> DOCUMENT EXCERPT
*** Begin section ***

The second problem with organizations, specifically religious ones, is dogma. Dogma is the by-product of politics. Just like a political party needs a platform, a religious organization needs a dogma to define itself.

The dictionary defines dogma as principles laid down as absolute truth by an authority such as a church or a political system.

Okay, so now we have an organization with a need for money and power, and a clearly defined set of principles – dogma.

And here is its dogma: Noahides are permitted to learn only the Seven Laws of Noah. They are forbidden to learn Torah beyond the Seven Laws and they are forbidden to keep Shabbat.

This dogma says that if a Noahide wants a greater share of the Torah than the Seven Laws of Noah, his or her only option is to convert and become Jewish, and then they can have all 613.

Now, this organization knows that G-d has given the Noahide Ger a great share of the Torah even without converting. They know that the limitations they place on B’nai Noach do not apply to the Noahide Ger of today, but were meant for times past and for people who were subjugated in war and forced to accept the Seven Laws or face capital punishment. They know today's righteous Gentile comes to the Torah because he searched for G-d and found Him. It is a relationship of love. The righteous Gentile of today fulfills prophecy and is a certain sign of Geulah, the Final Redemption. 

So what does the organization do? It twists around the law and develops a dogma that says there is no Ger Toshav today, even though the halacha is that, “for the sake of doing mitzvoth, there is always a Ger Toshav,” today and yesterday and tomorrow. G-d holds no one back from the Torah except an idol worshipper before he renounces his idolatry.

When a religious organization manipulates the truth in order to support its dogma, for the sake of its own esteem and power, it no longer factors G-d in its decisions. It has either forgotten about G-d or explicitly rejects Him. It has gone dark.

*** End section ***

> PROMPT 1
Reproduce everything in the passage on religious dogma from "The second problem" down to "to keep Shabbat.".
> PROMPT 2
List each position that the passage on religious dogma states as part of the organization's dogma.
> PROMPT 3
Continue the passage on religious dogma from its final sentence.

> DATA SEGMENT
*** Begin section ***

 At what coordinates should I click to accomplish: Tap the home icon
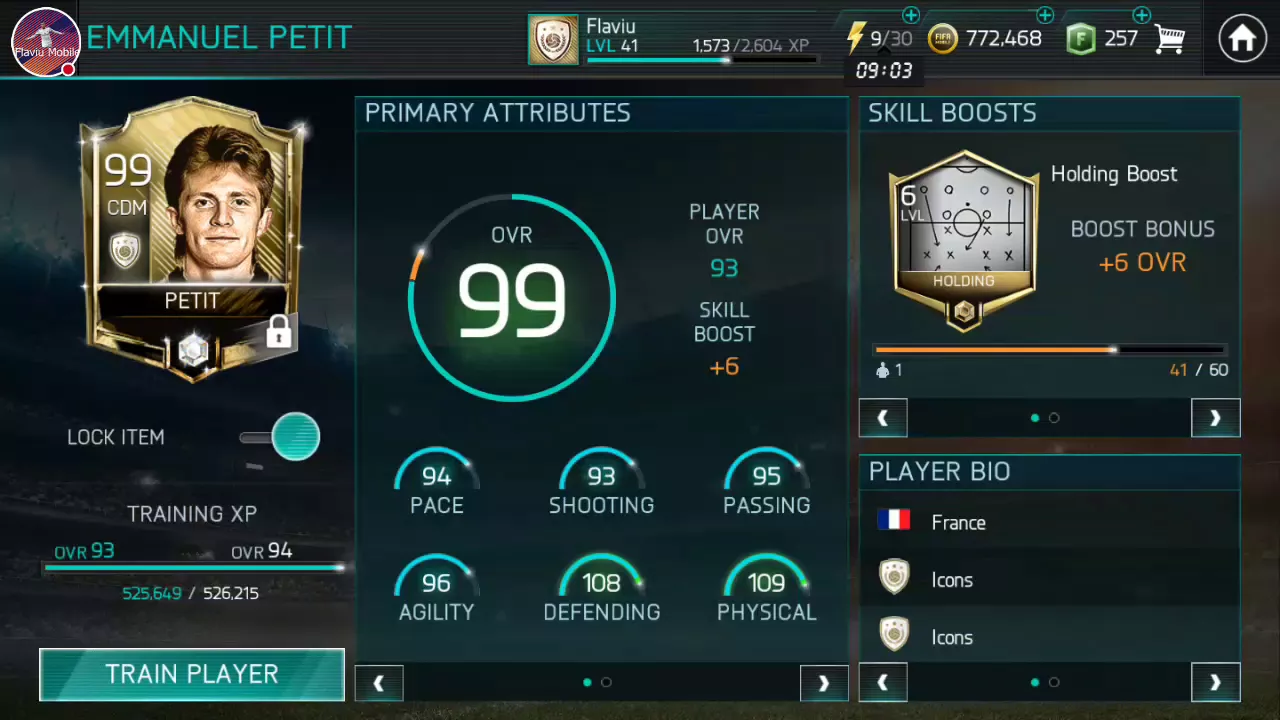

*** End section ***

> REPLY 1
The second problem with organizations, specifically religious ones, is dogma. Dogma is the by-product of politics. Just like a political party needs a platform, a religious organization needs a dogma to define itself.

The dictionary defines dogma as principles laid down as absolute truth by an authority such as a church or a political system.

Okay, so now we have an organization with a need for money and power, and a clearly defined set of principles – dogma.

And here is its dogma: Noahides are permitted to learn only the Seven Laws of Noah. They are forbidden to learn Torah beyond the Seven Laws and they are forbidden to keep Shabbat.

> REPLY 2
- Noahides are permitted to learn only the Seven Laws of Noah.
- Noahides are forbidden to learn Torah beyond the Seven Laws.
- Noahides are forbidden to keep Shabbat.
- A Noahide who wants a greater share of the Torah than the Seven Laws of Noah must convert and become Jewish, and then can have all 613.
- There is no Ger Toshav today.

> REPLY 3
This is why the Lubavitcher Rebbe told Rabbi Feldman to stay away from the organizations  –  for the simple reason that he did not want a Talmid Chacham tainted by corruption. How can a corrupt organization taint a Talmid Chacham? As an example, one of the better known Noahide organizations fired its rabbinic advisor because he became involved with the ad hoc Sanhedrin in Israel. And this particular Noahide organization was politically aligned against the Sanhedrin. Firing a rabbinic supervisor damages his name in the community. That is one way of tainting a Talmid Chacham. There are others.

This does not mean to say that all Noahide organizations are bad. Some of them are good and some are even very good.

Here is how you can tell a good Noahide organization from a not-so-good Noahide organization: The good organization has a redemptive Geulian mentality and wants to strengthen and enlighten the Righteous Gentile. And the not-so-good organization has a repressive Galutian mentality and wants to manipulate and degrade the Righteous Gentile.

Any non-Jew who has accepted the Seven Laws of Noah and believes in the G-d of Israel, and has been told by an organization that he or she cannot keep Shabbat, has been lied to by an organization that is working against Israel and the Torah. Most of all, the organization is working against the Righteous Gentiles, the Noahide Gerim.

It is well-known that what the Lubavitcher Rebbe wanted was a practical guide for the B’nai Noach. And for that reason, with the Lubavitcher Rebbe's blessing, Rabbi Yakov Rogalsky and I wrote The Path of the Righteous Gentile, a Practical Guide to the Seven Laws of the Children of Noah.